* Assignment
Starting at the line that contains "Where should I" and ending at the final line of the entries below, write out each line exactly as it appears, but omit the pictures.

* Data items

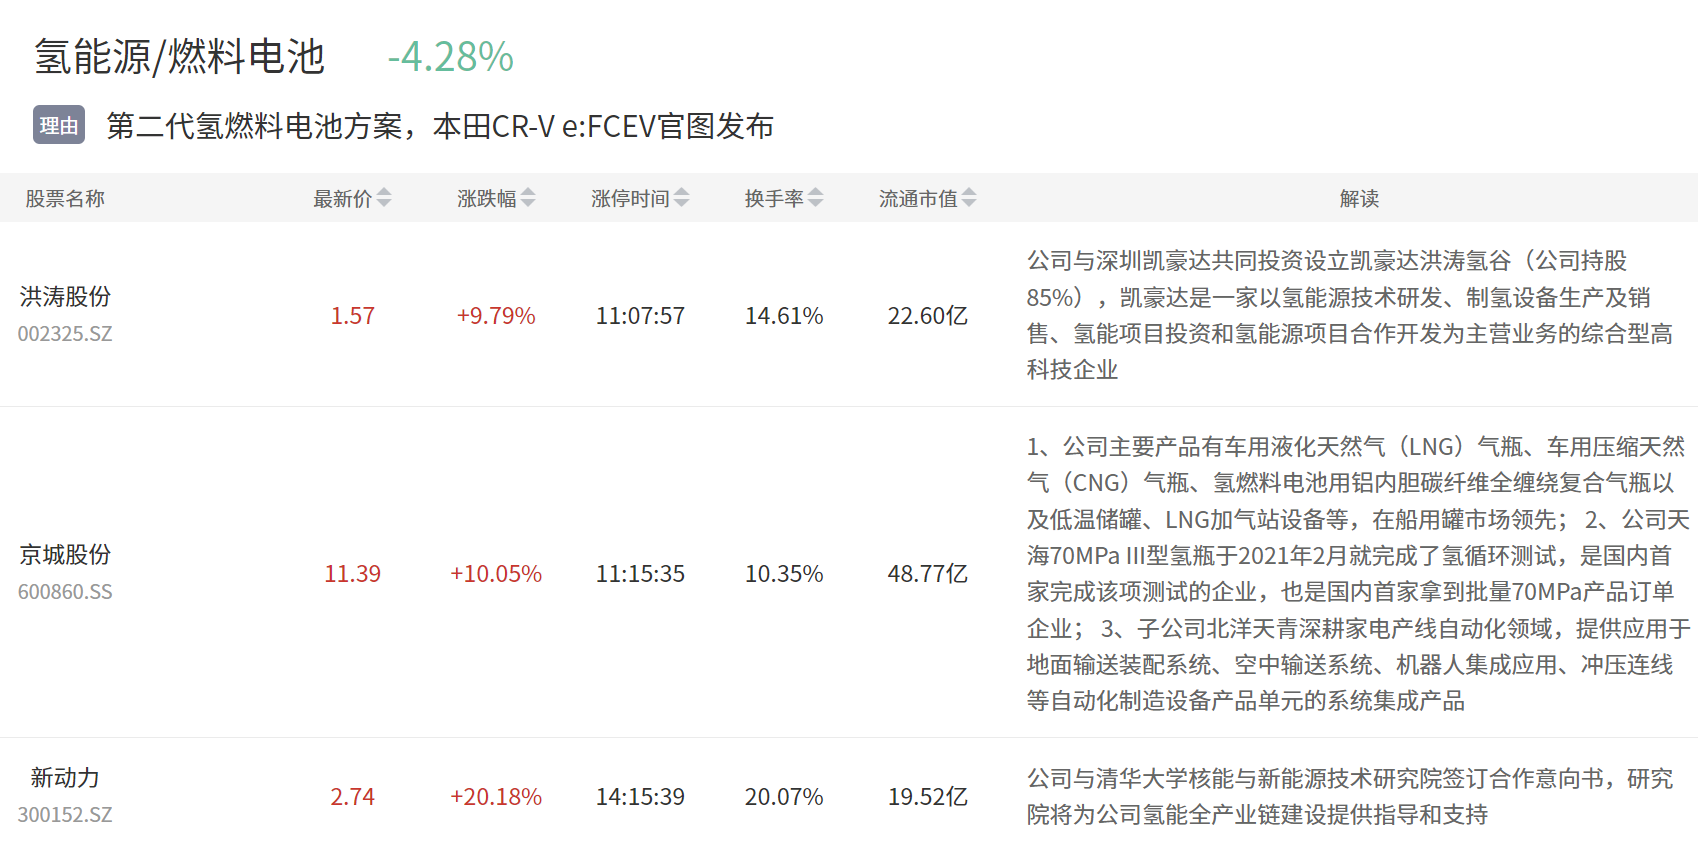Click the 理由 badge icon
This screenshot has width=1698, height=852.
(59, 125)
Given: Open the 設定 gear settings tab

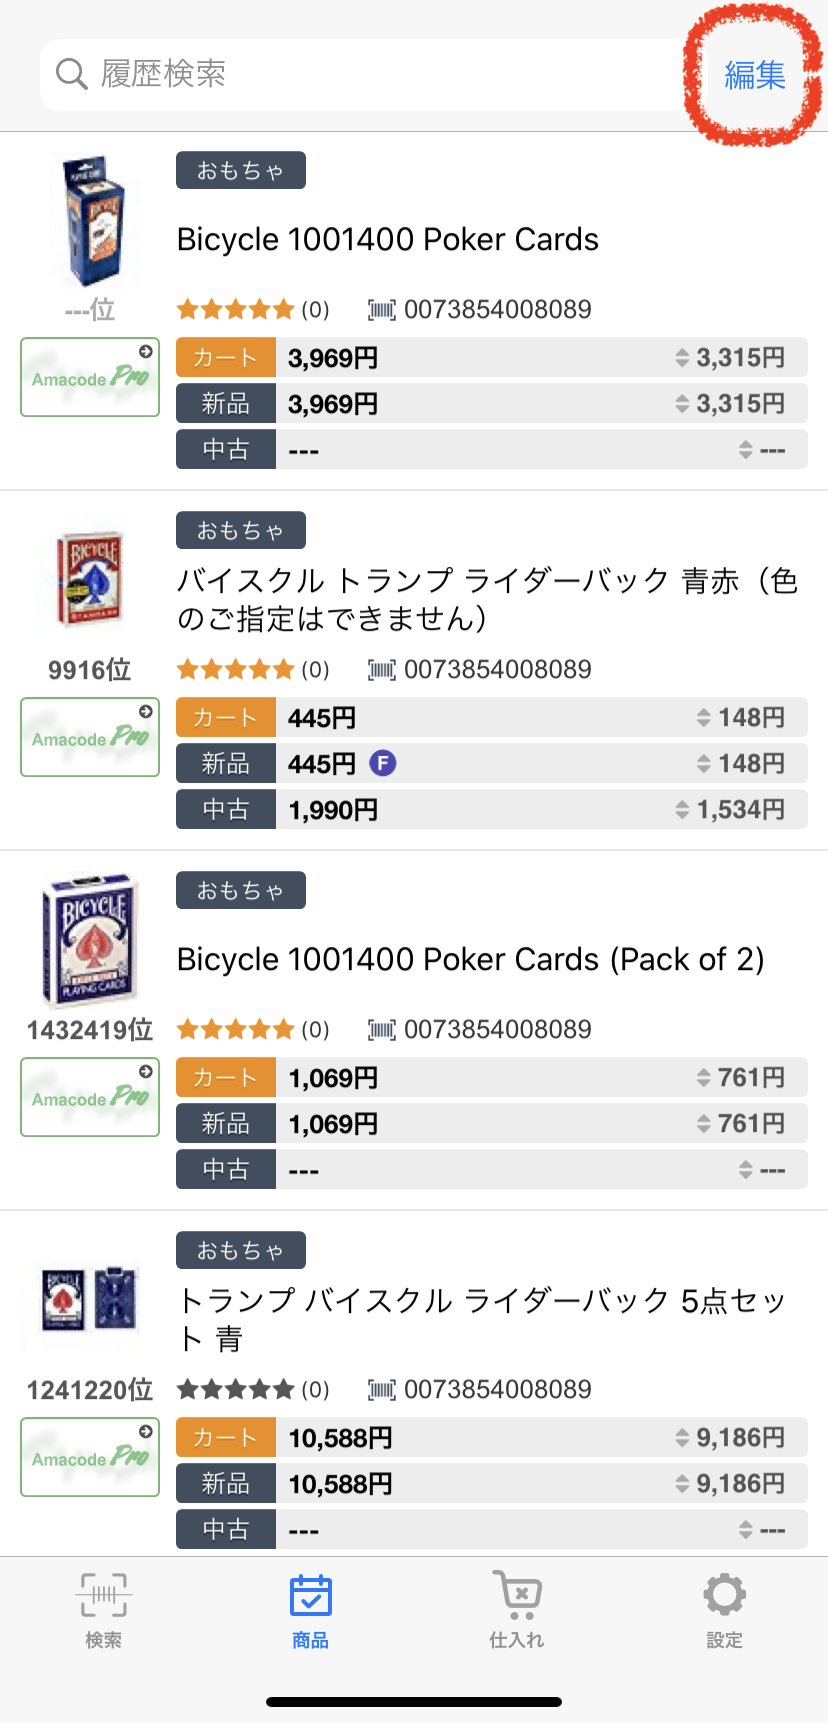Looking at the screenshot, I should tap(724, 1608).
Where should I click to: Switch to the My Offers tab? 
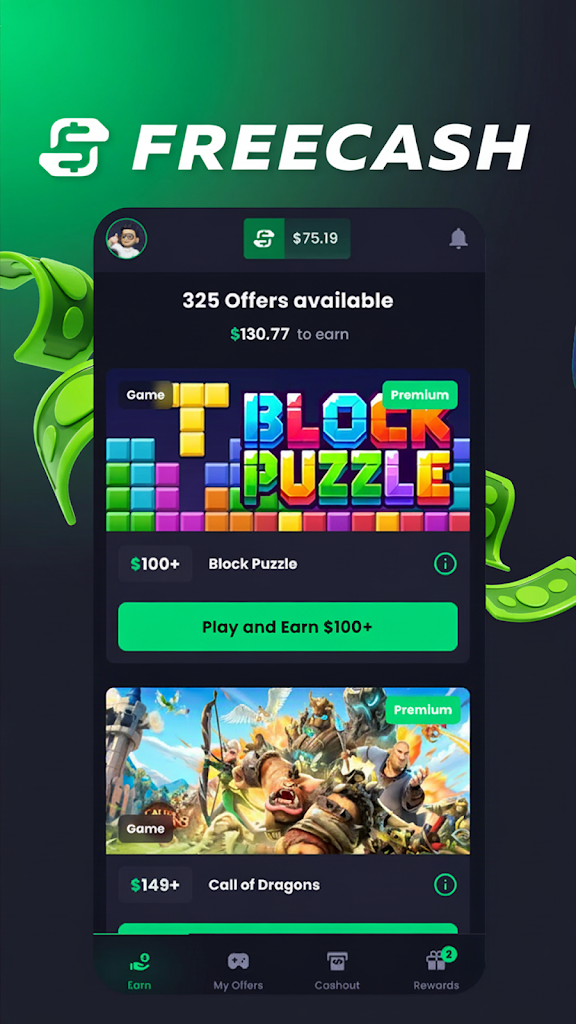coord(238,970)
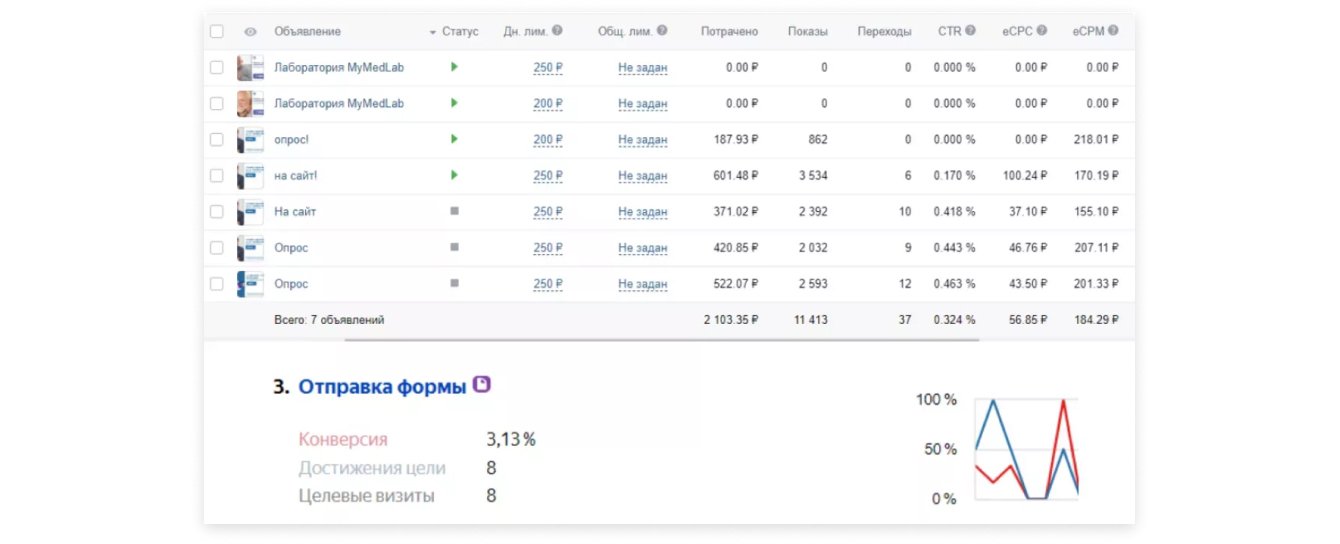Click the help icon beside Дн. лим.
Viewport: 1340px width, 544px height.
point(557,31)
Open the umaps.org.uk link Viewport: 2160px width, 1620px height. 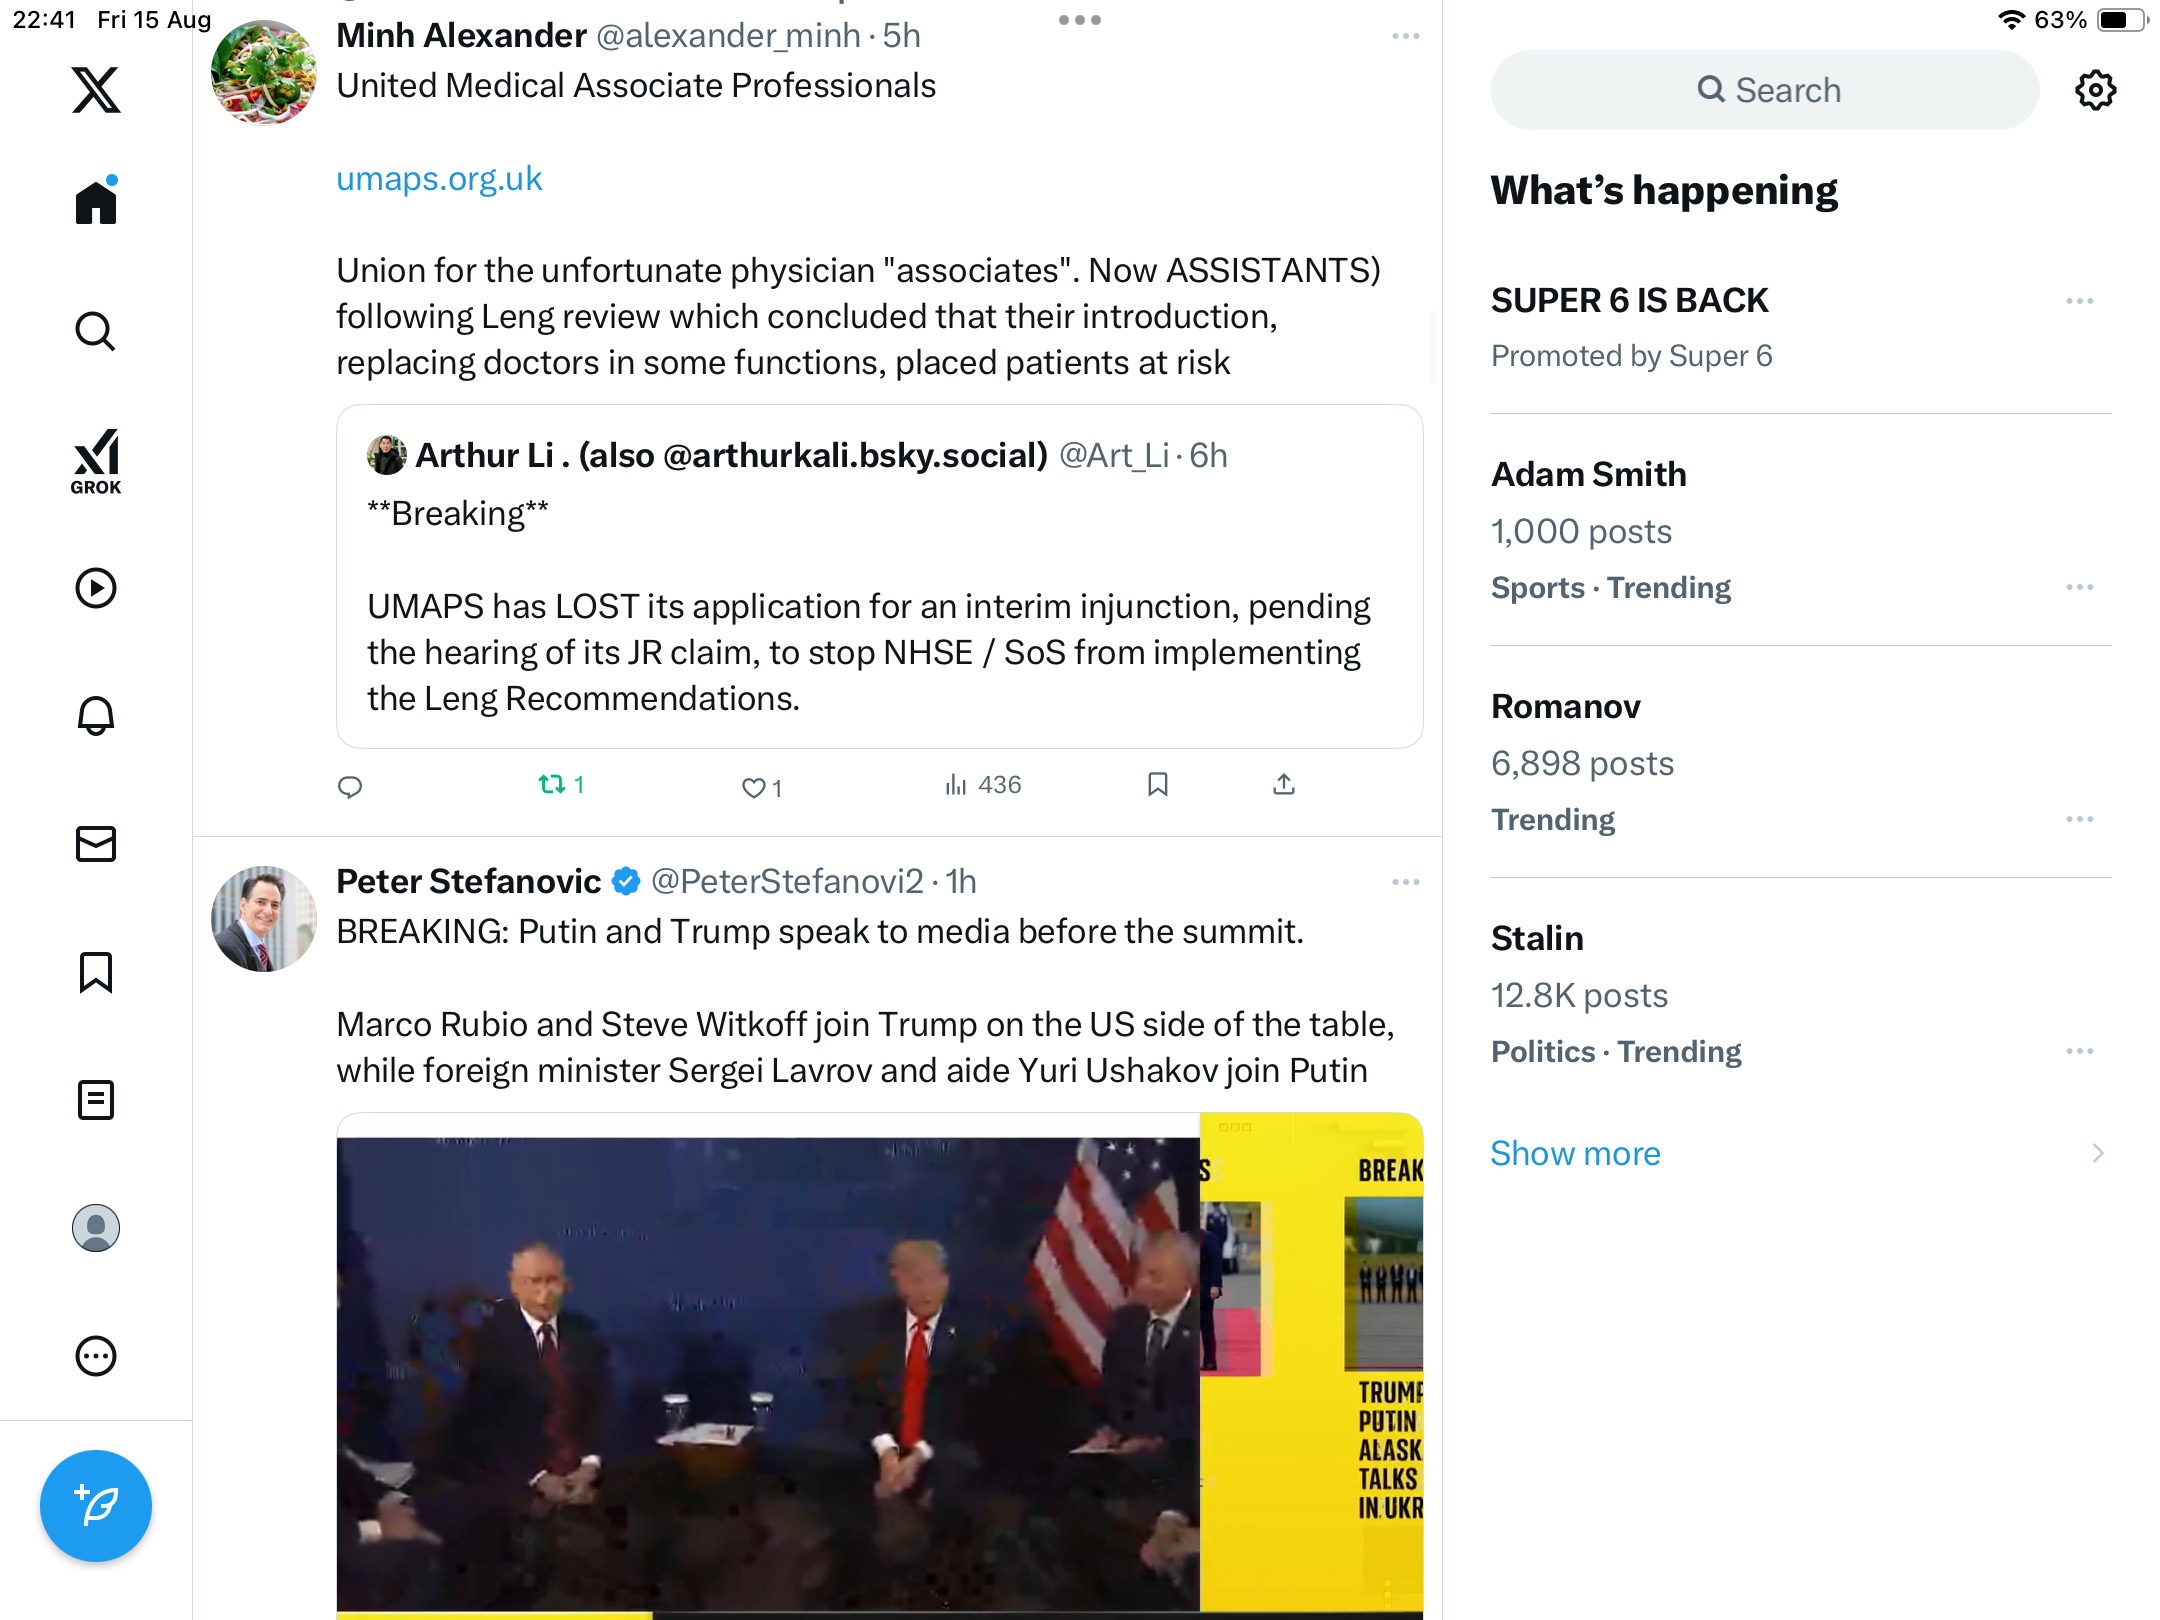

* Answer box
Where should I click to: Switch to the My Offers tab? 
coord(238,970)
Click the help icon beside Дн. лим.
Viewport: 1340px width, 544px height.
point(557,31)
Open the umaps.org.uk link Viewport: 2160px width, 1620px height. 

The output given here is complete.